In exercising his privilege, Gravel refused to publish parts of the Pentagon Papers that still endangered national security. If future congressmen act irresponsibly, the House or Senate has the authority to sanction them, since the Constitution only protects against reprisals in "any other place." At the extreme, the Constitution authorizes the expulsion of lawmakers by a two-thirds majority -- though this hasn't happened, except in two House cases involving bribery and corruption, since the Civil War.
Wherever the House or Senate draws the line, this much should be clear: Members should certainly have the right to tell the truth when administration officials have lost their credibility. This not only serves the cause of democracy, but it will deter further fabrications and distortions.
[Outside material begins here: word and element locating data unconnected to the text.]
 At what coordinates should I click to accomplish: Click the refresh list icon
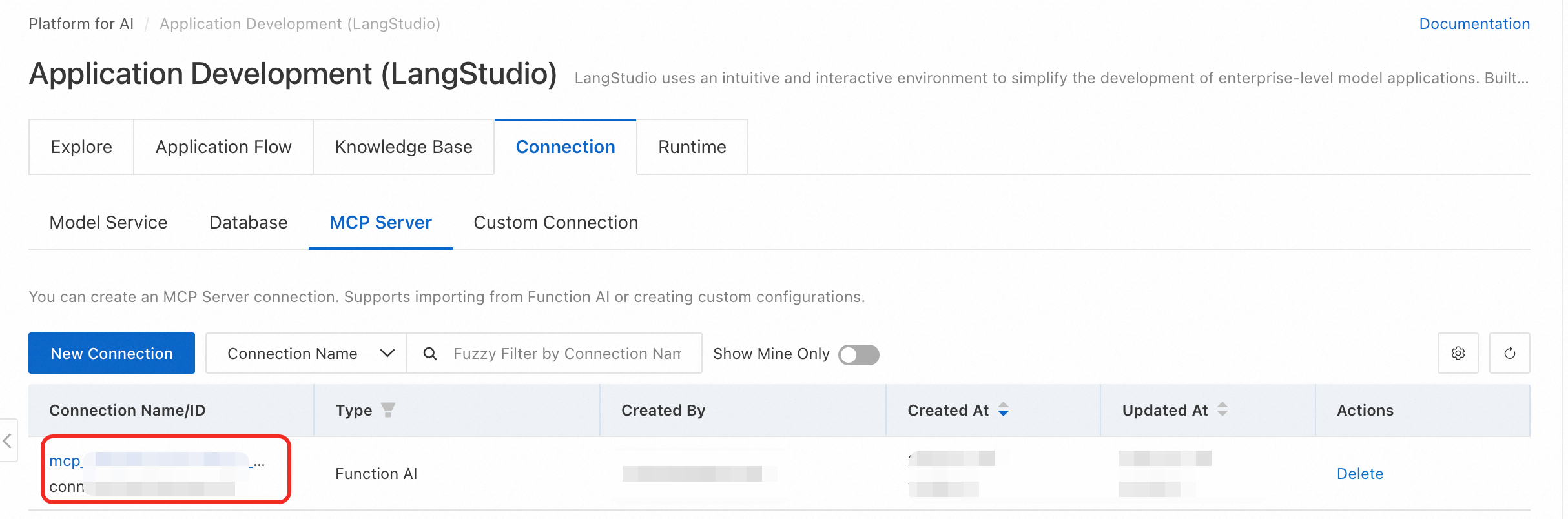coord(1509,353)
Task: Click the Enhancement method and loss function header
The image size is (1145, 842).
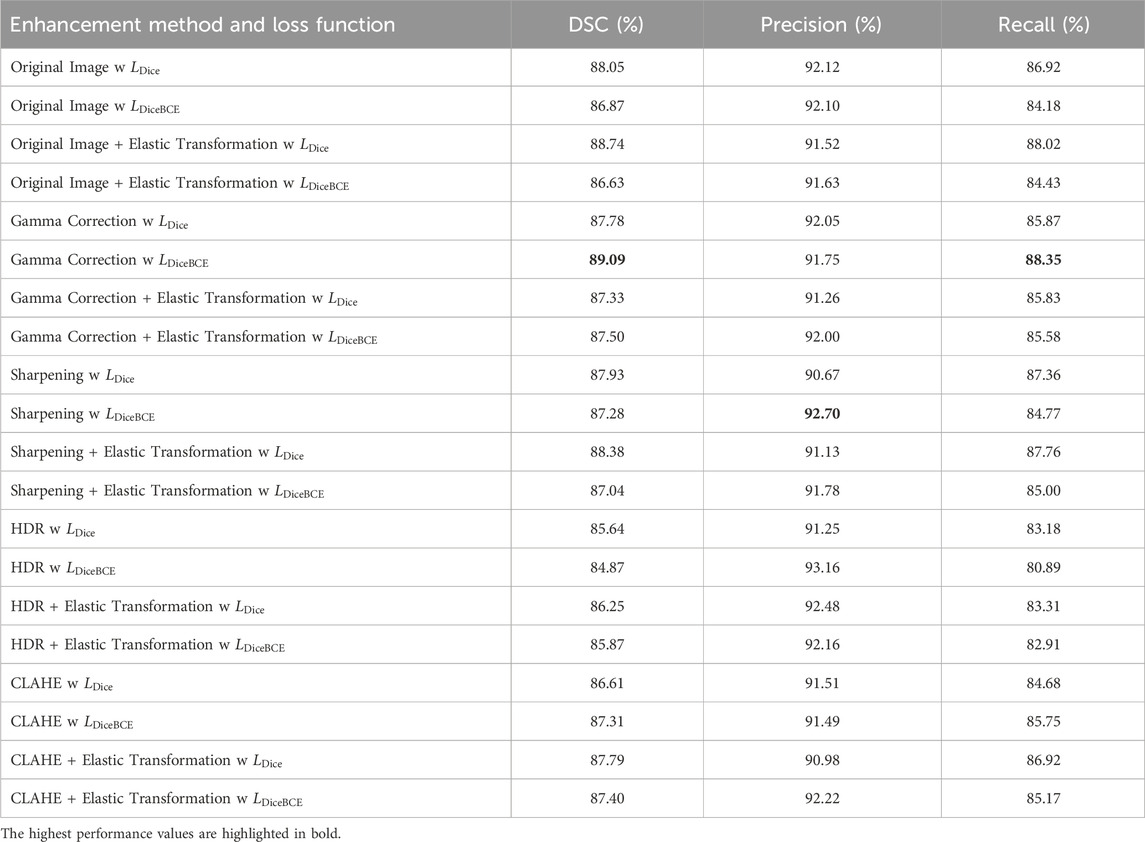Action: pos(202,25)
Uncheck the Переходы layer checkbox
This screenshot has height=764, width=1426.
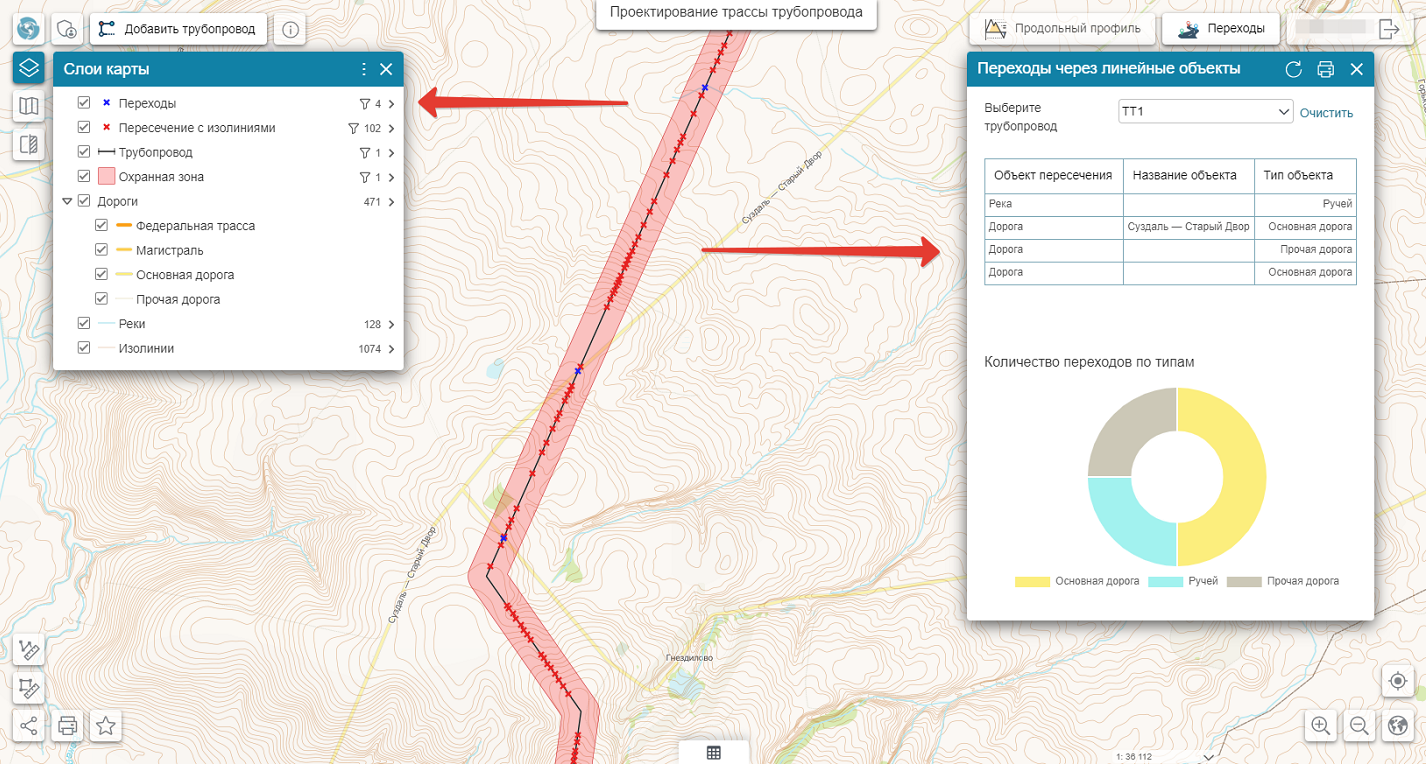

When voters go to the polls in 2014, surveillance will be high on the agenda. They should not cast their ballots amid a haze of doubt as to the basic facts.
At an earlier stage in the debate, the administration might have had a powerful weapon to defeat congressional watchdogs. In response to the risk of exposure, officials might have refused to cooperate even in secret committee sessions, leaving members entirely in the dark. But such threats are no longer credible. The House only preserved the NSA program by a vote of 217 to 205 after an all-out lobbying campaign by the White House -- and the fight has just begun.
If administration officials refuse to testify at secret sessions in the future, they will most likely alienate the fence-sitters. A boycott would also doom the renewal of the Patriot Act when it comes up for reconsideration in 2015.
For almost 500 years, the people's representatives have spoken out against the abuse of executive prerogative. It took courage to create this great tradition, and it will take courage to sustain it. The moment of truth is now.